Nos hemos acostumbrados a delegar nuestras responsabilidades como ciudadanos en unas instituciones políticas cada día más costosas, ineficientes, opacas, “tecnoburocráticas” y alejadas de su principal objetivo que debería ser velar por el bien común. Sin duda son importantes logros colectivos contar con servicios educativos, sanitarios, policiales o de bomberos, pero la orientación general de la política sigue estando dominada por lo que Lewis Mumford denominado el Pentágono del Poder, es decir, por la perpetuación del propio poder político, la propaganda, la exaltación del líder y la facilitación de la obtención de enormes beneficios en determinados sectores concretos de la economía, como la construcción o la banca. ¿Quieren un ejemplo?

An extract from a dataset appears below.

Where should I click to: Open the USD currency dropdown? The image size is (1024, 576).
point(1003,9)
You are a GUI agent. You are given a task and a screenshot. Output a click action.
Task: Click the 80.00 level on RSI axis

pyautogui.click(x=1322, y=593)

Observen la cantidad de dinero que se dedican a todo tipo de obras, algunas de ellas a todas luces innecesarias y caprichosas, como la remodelación de la Gran Vía, la Plaza de África y las calles adyacentes, y los presupuestos destinados a la conservación, protección y restauración de nuestro maltrecho patrimonio natural y cultural.

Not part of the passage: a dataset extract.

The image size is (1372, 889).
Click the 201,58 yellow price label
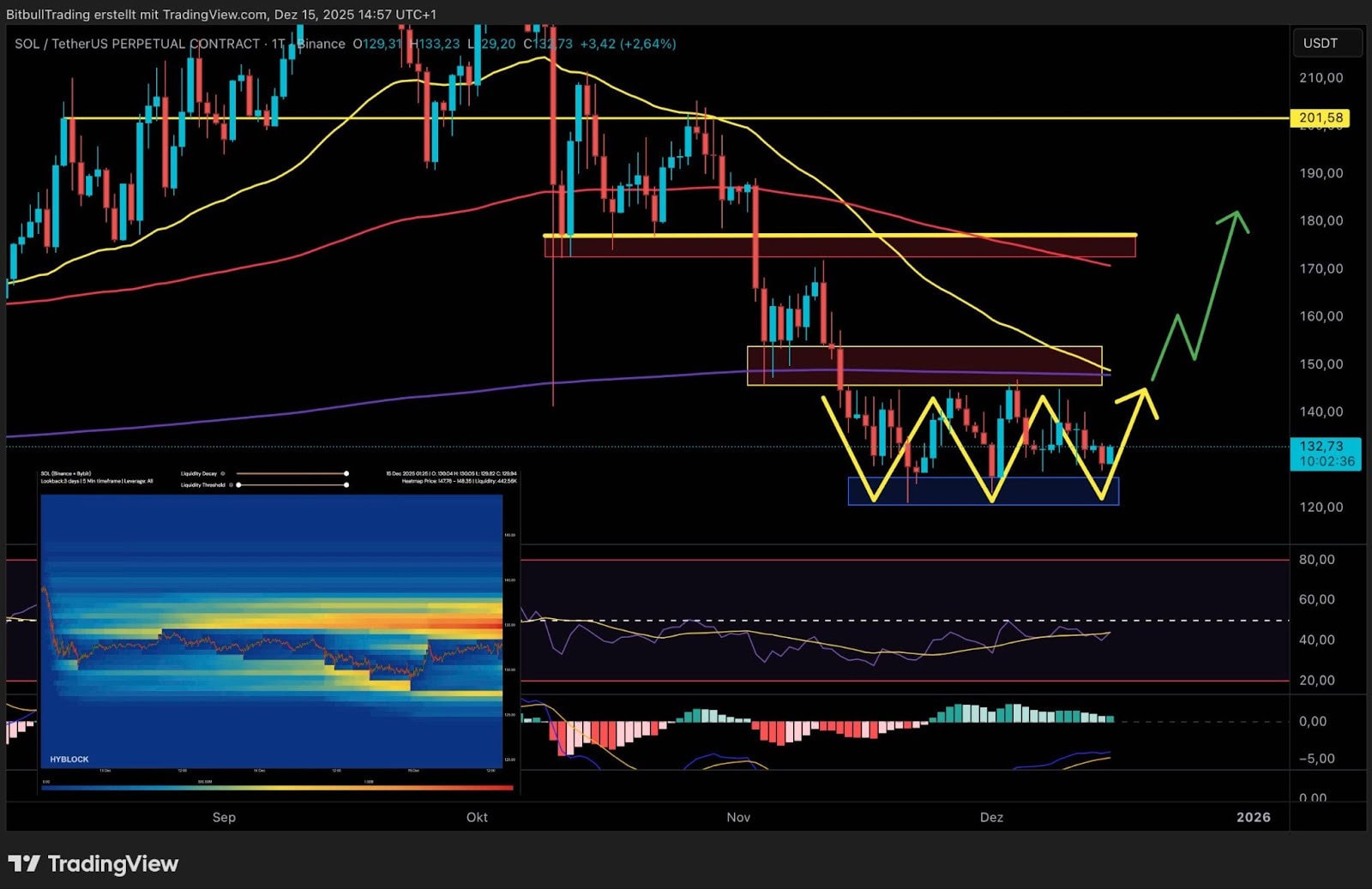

Ha llegado la hora de que los ciudadanos exijamos un cambio de rumbo en la política local. Hay que despegar la mirada de las losetas de granito y las pantallas de los móviles para empezar a mirar a nuestros bienes culturales y naturales. Llevan tiempo reclamando nuestra atención y las autoridades siguen dándole la espalda. ¿Cuántas hectáreas más de monte tienen que arder para poner al día los documentos de gestión y atender las necesidades de limpieza, mantenimiento y restauración de los espacios naturales de Ceuta? ¿Cuántos bienes culturales se van a derrumbar, como el castillo de San Amaro, antes de que la Ciudad Autónoma emprenda un plan global de protección y conservación del patrimonio cultural local? Los ciudadanos no podemos permitir que estas preguntas queden sin respuesta. Es hora de ser valientes, alzar la voz y luchar por nuestro patrimonio natural y cultural “a solas con el esfuerzo de todos”, como rezaba en el juramento que hacían los jóvenes atenienses al alcanzar la condición de ciudadano. Un juramento que terminaba con el siguiente compromiso colectivo: “transmitiremos esta Ciudad mejor y más hermosa de lo que nos fue transmitida a nosotros”. Nosotros, claramente, no estamos a la altura de esta obligación y es muy probable que las próximas generaciones no lo echen en cara.